Step 1 begins by conducting a thorough search of public information. The great thing about this phase is that in most cases, we can gather a significant amount of data without ever sending a single packet to the target. Although it should be pointed out that some tools or techniques used in reconnaissance do in fact send information directly to the target, it is important to know the difference between which tools do and which tools do not touch the target. There are two main goals in this phase: first, we need to gather as much information as possible about the target; second, we need to sort through all the information gathered and create a list of attackable IP addresses.
In Chapter 1, it was pointed out that a major difference between black hat and white hat attackers is authorization. Step 1 provides us with a prime example of this. Both types of hackers conduct exhaustive reconnaissance on their targets. Unfortunately, malicious hackers are bound by neither scope nor authorization.
When ethical hackers conduct research, they are required to stay within the confines of the test. During the information gathering process, it is not unheard-of for a hacker to uncover a vulnerable system that is related to the target but not owned by the target. Even if the related target could provide access into the original organization, without prior authorization, a white hat hacker is not allowed to use or explore this option. For example, let us assume that you are doing a penetration test against a company and you determine that their web server (which contains customer records) is outsourced or managed by a third party. If you find a serious vulnerability on the customer’s website, but you have not been explicitly authorized to test and use the website, you must ignore it. The black hat attackers are bound by no such rules and will use any means possible to access the target systems. In most cases, because you were not authorized to test and examine these outside systems, you will not be able to provide a lot of detail; however, your final report must include as much information as possible about any systems that you believe put the organization at risk
To be successful at reconnaissance, you must have a strategy. Nearly all facets of information gathering leverage the power of the Internet. A typical strategy needs to include both active and passive reconnaissance.

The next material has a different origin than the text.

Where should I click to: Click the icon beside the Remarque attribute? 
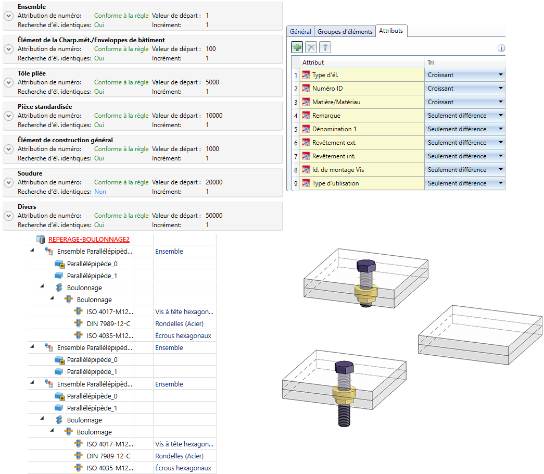tap(306, 116)
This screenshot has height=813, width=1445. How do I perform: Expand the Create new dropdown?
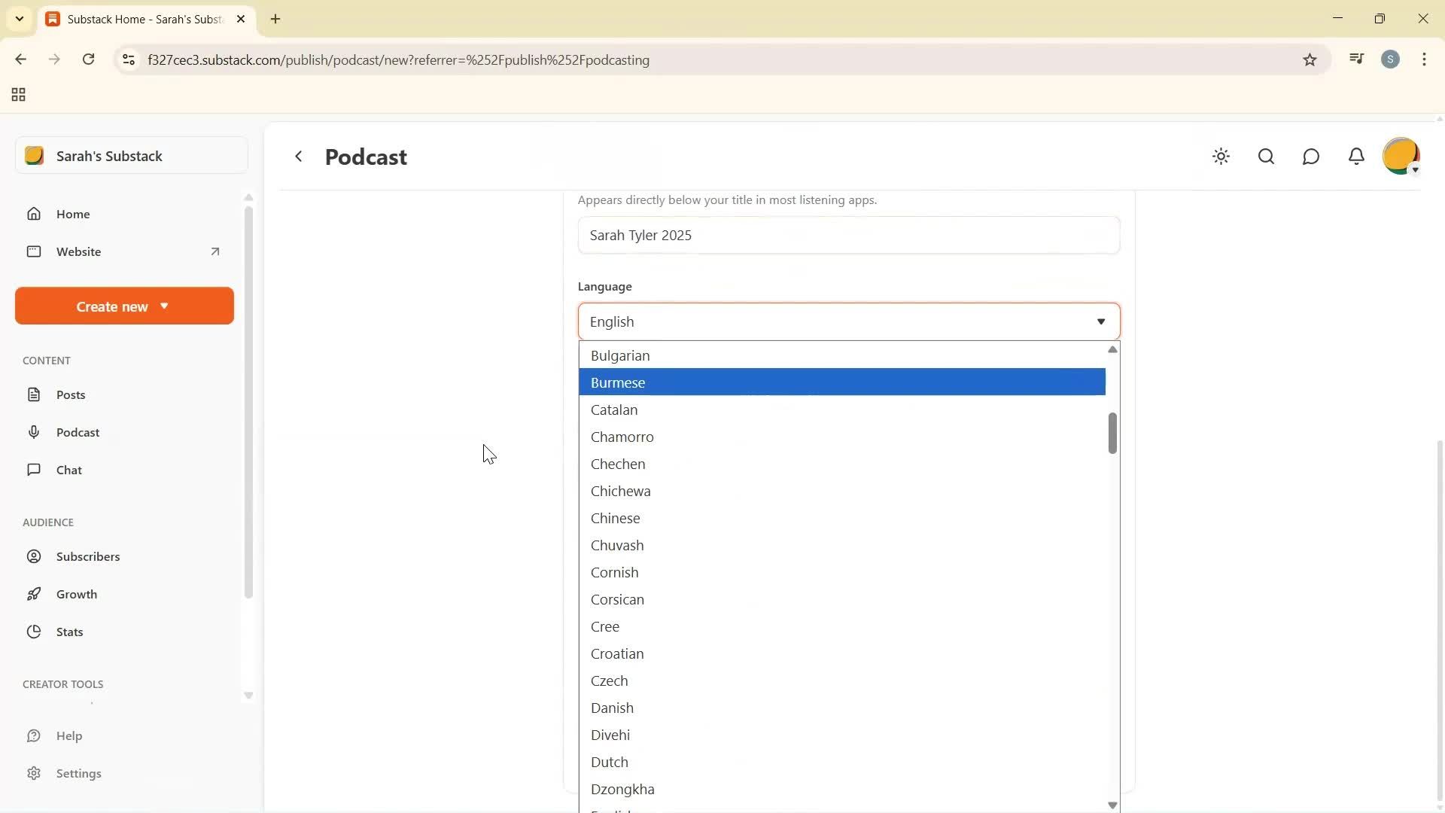pyautogui.click(x=123, y=306)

Active reconnaissance includes interacting directly with the target. It is important to note that during this process, the target may record our IP address and log our activity.
Passive reconnaissance makes use of the vast amount of information available on the web. When we are conducting passive reconnaissance, we are not interacting directly with the target and as such, the target has no way of knowing, recording, or logging our activity.
As mentioned, the goal of reconnaissance is to collect as much information as possible on your target. At this point in the penetration test, no detail should be overlooked regardless of how innocuous it may seem. While you are gathering information, it is important to keep your data in a central location. Whenever possible, it is helpful to keep the information in electronic format. This allows for quick and accurate searches later on. Every hacker is a bit different and there are still several hackers who prefer to print out all the information they gather. Each piece of paper is carefully cataloged and stored in a folder. If you are going to use the traditional paper method, be sure to carefully organize your records. Paper-based information gathering binders on a single target can quickly grow to several hundred pages.
In most cases, the first activity is to locate the target’s website. In our example, we would use a search engine to look for “Learning”.